* INSTRUCTIONS FOR THE TASK
Skip the images and return the records below exactly.

(Collected data)
=== Begin Enclosure ===

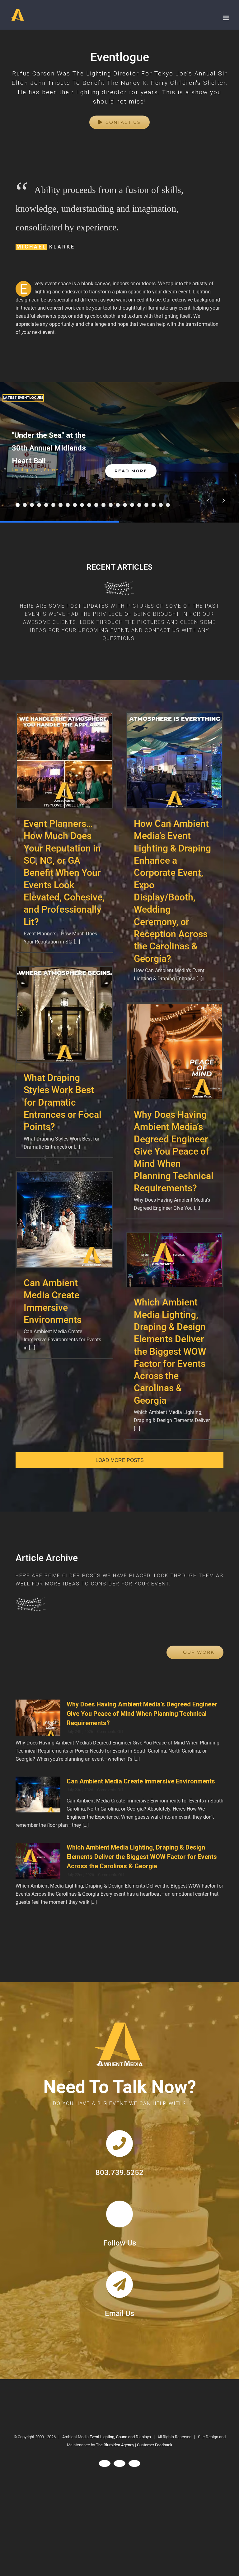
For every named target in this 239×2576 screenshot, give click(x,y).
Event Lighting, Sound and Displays (120, 2436)
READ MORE (131, 470)
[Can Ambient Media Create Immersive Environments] (38, 1795)
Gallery (51, 470)
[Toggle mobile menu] (226, 18)
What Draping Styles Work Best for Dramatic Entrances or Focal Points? (64, 1015)
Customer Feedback (154, 2445)
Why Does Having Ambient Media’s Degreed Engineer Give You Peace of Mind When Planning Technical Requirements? (174, 1051)
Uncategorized (26, 470)
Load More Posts (120, 1460)
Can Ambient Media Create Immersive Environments (64, 1220)
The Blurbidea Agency (115, 2445)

=== End Enclosure ===

* COMPLETED EXERCISE
For every named target in this 239×2576 screenshot, give click(x,y).
Event Lighting, Sound and Displays (120, 2436)
READ MORE (131, 470)
[Can Ambient Media Create Immersive Environments] (38, 1795)
Gallery (51, 470)
[Toggle mobile menu] (226, 18)
What Draping Styles Work Best for Dramatic Entrances or Focal Points? (64, 1015)
Customer Feedback (154, 2445)
Why Does Having Ambient Media’s Degreed Engineer Give You Peace of Mind When Planning Technical Requirements? (174, 1051)
Uncategorized (26, 470)
Load More Posts (120, 1460)
Can Ambient Media Create Immersive Environments (64, 1220)
The Blurbidea Agency (115, 2445)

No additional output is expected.